WHAT THIS TASK INVOLVES:
Print only the lines below from the one with "This screenshot has width=338, height=206." to the one with "This screenshot has width=686, height=514.", both included, exactly as they stand. Leave pictures out.

Stored data:
━━━━━━━━━━━━━━━━
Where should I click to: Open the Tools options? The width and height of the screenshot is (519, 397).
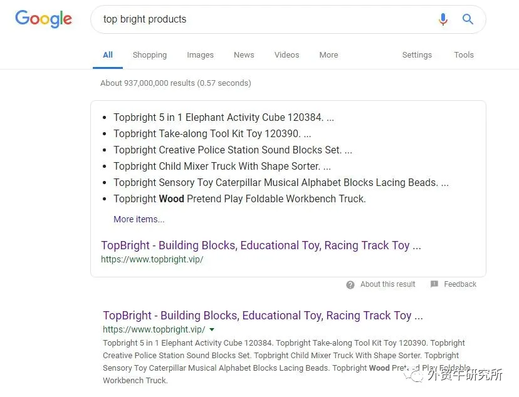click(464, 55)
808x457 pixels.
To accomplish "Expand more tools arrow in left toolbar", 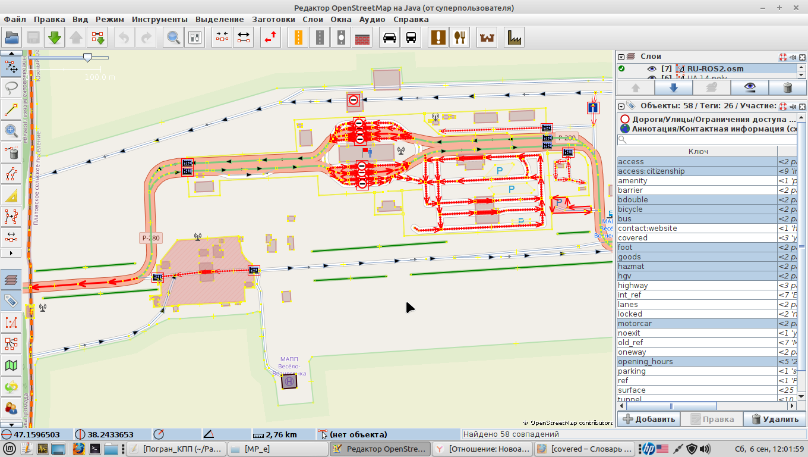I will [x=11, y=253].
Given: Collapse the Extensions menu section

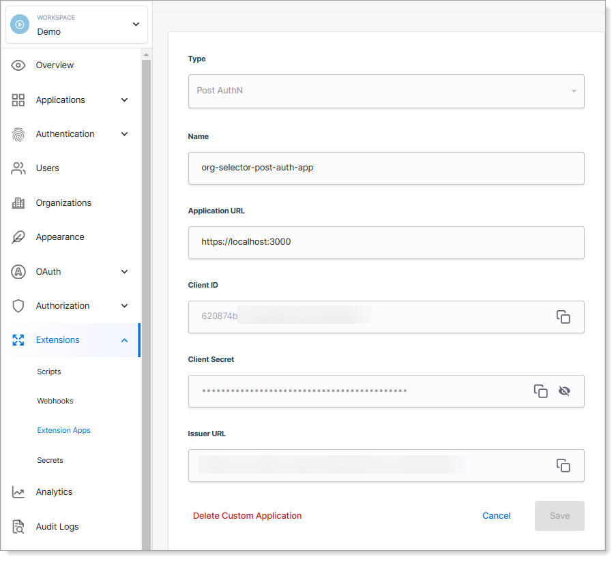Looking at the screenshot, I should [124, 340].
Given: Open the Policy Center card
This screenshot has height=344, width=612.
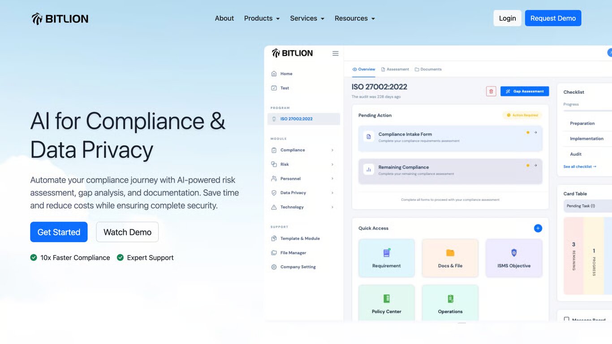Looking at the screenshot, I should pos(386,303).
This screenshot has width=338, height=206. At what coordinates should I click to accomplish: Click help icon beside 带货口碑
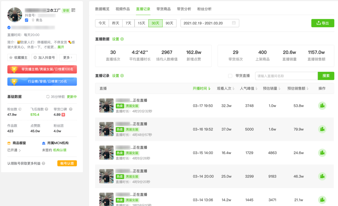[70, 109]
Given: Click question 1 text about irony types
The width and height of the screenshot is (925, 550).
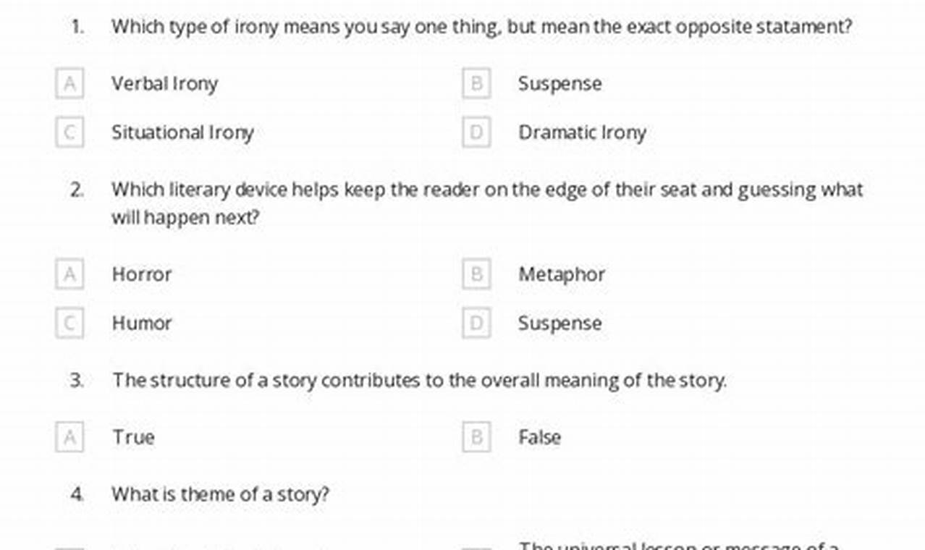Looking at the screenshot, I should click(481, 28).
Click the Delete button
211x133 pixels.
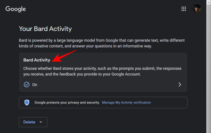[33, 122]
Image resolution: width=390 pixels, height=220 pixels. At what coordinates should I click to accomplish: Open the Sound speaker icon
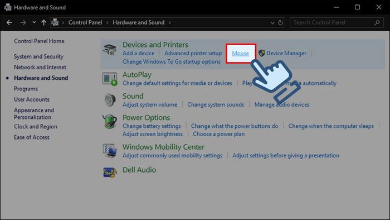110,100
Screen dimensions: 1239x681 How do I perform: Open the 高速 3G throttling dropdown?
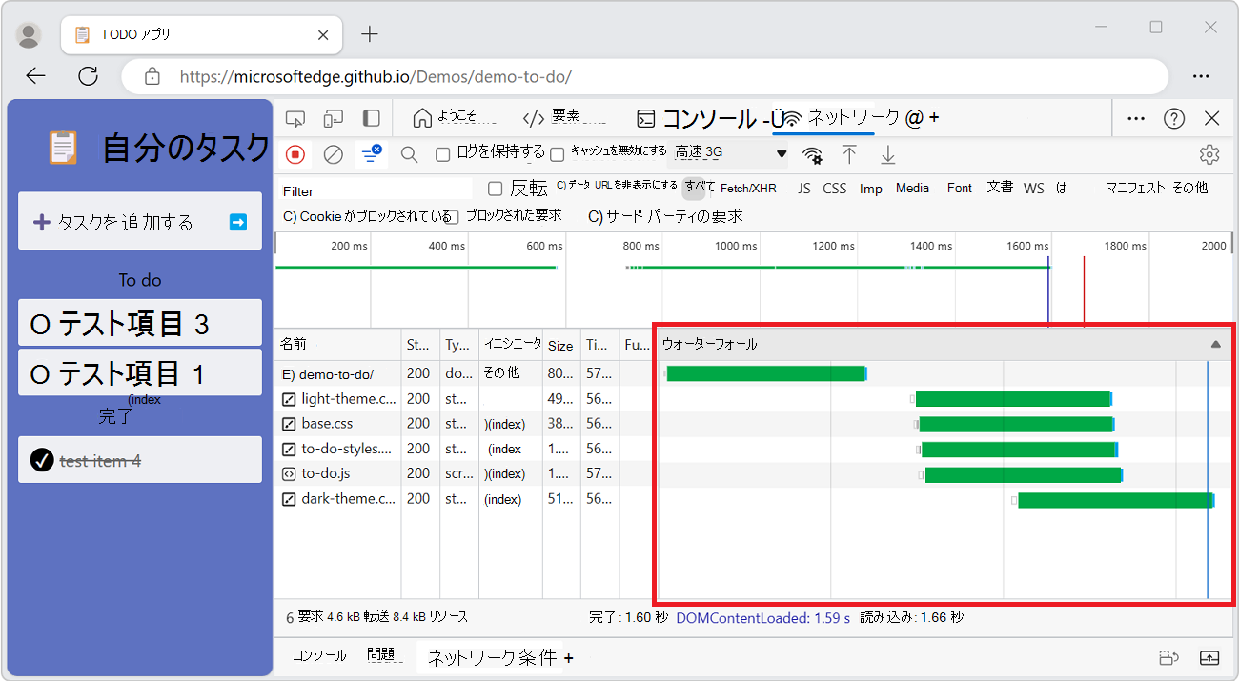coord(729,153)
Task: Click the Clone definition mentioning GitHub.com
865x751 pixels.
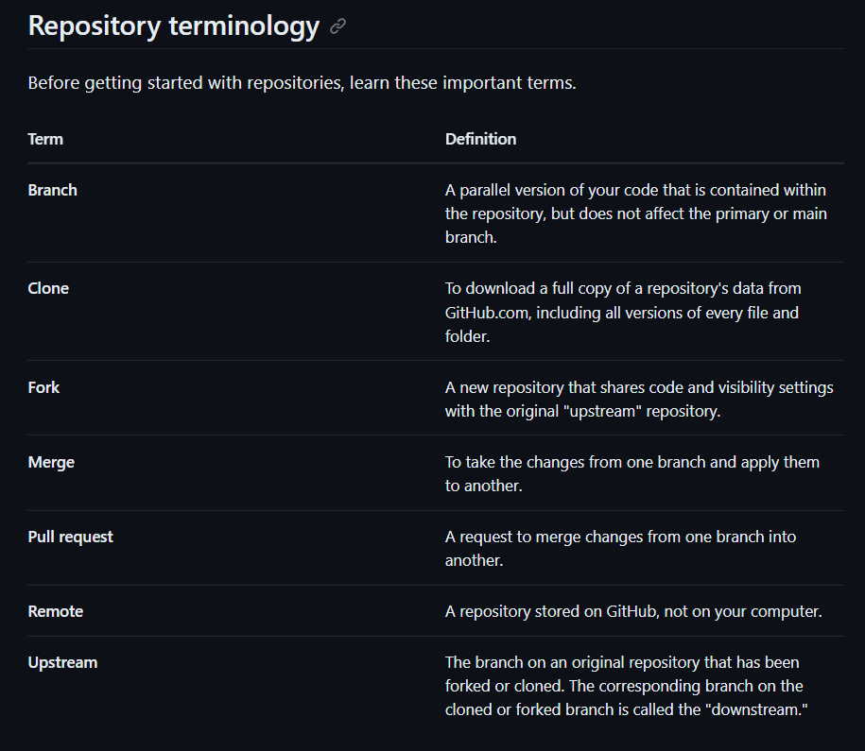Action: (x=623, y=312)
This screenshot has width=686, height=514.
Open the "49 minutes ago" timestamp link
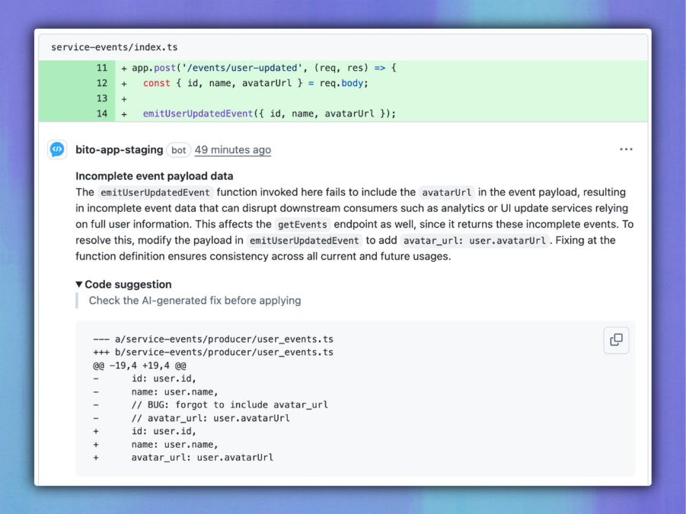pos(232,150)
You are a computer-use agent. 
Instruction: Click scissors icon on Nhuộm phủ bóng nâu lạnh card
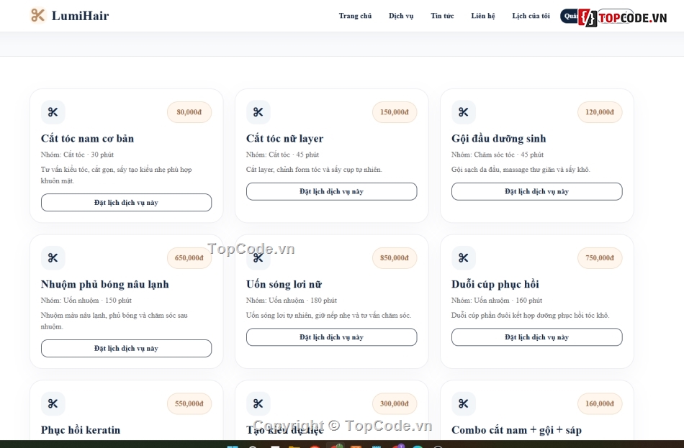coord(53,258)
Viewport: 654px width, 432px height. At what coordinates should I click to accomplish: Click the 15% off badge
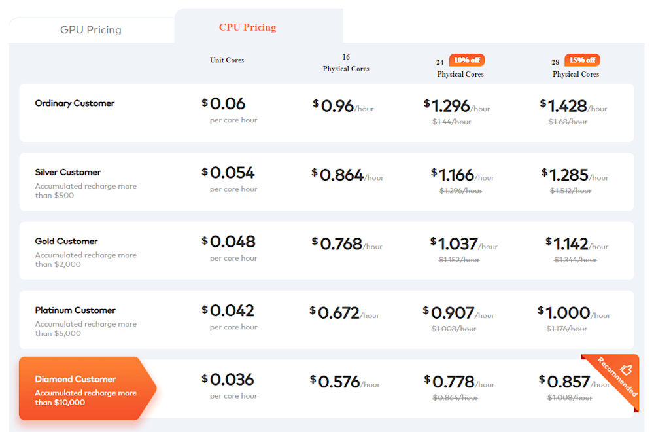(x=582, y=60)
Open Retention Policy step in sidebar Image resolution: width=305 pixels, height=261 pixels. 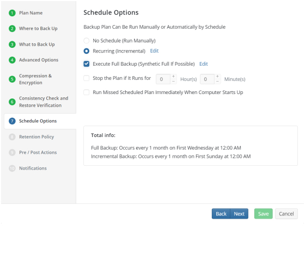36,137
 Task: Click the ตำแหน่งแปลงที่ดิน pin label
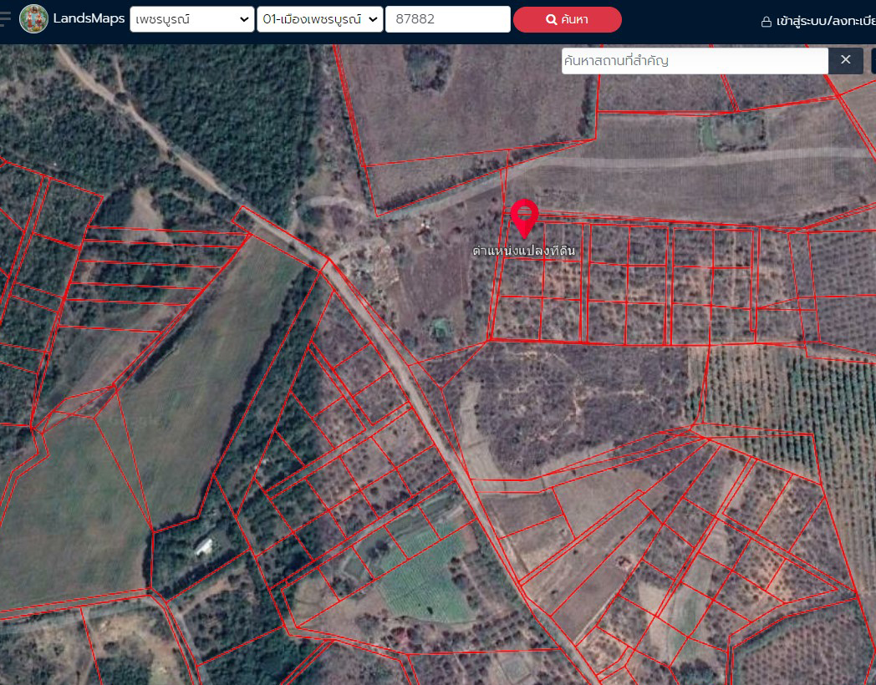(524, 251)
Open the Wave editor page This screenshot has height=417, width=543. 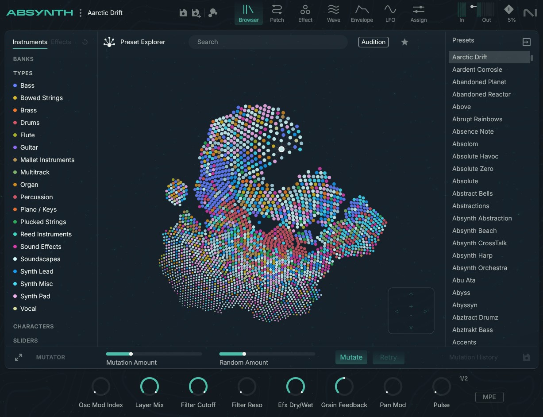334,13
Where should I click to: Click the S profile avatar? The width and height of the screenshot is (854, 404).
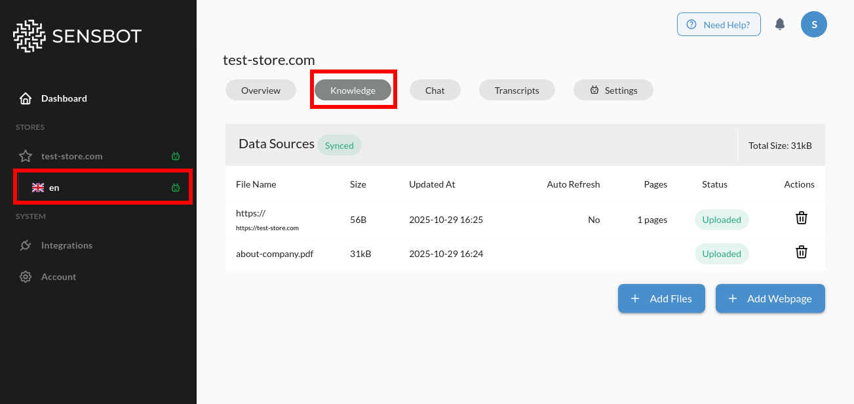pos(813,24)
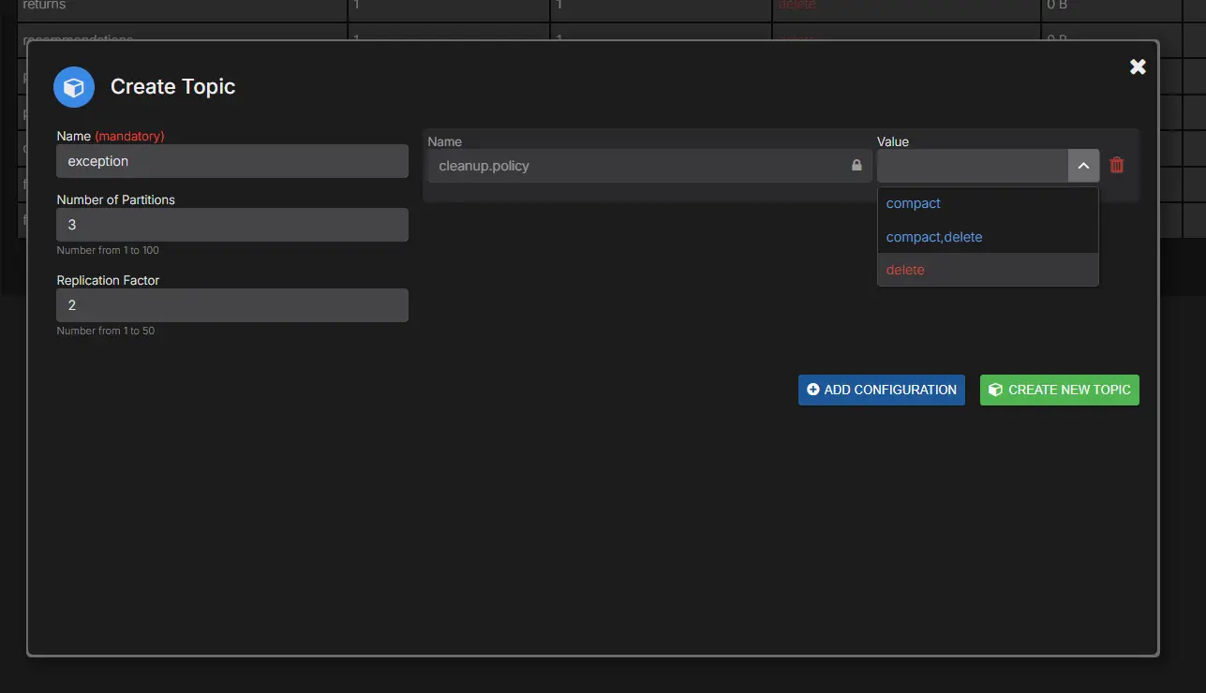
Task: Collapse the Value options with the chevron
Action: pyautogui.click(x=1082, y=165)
━━━━━━━━━━━━━━━━
EXERCISE ANSWER:
This screenshot has width=338, height=206. At what coordinates should I click to accomplish: Click help icon beside 带货口碑
[70, 109]
Given: Click question 1 text about irony types
The width and height of the screenshot is (925, 550).
Looking at the screenshot, I should click(481, 28).
Click the Delete button
211x133 pixels.
[33, 122]
Image resolution: width=390 pixels, height=220 pixels. At what coordinates should I click to accomplish: Open the Sound speaker icon
110,100
Screen dimensions: 1239x681 How do I perform: Open the 高速 3G throttling dropdown?
coord(729,153)
Task: Click the Clone definition mentioning GitHub.com
865x751 pixels.
Action: (x=623, y=312)
This screenshot has width=686, height=514.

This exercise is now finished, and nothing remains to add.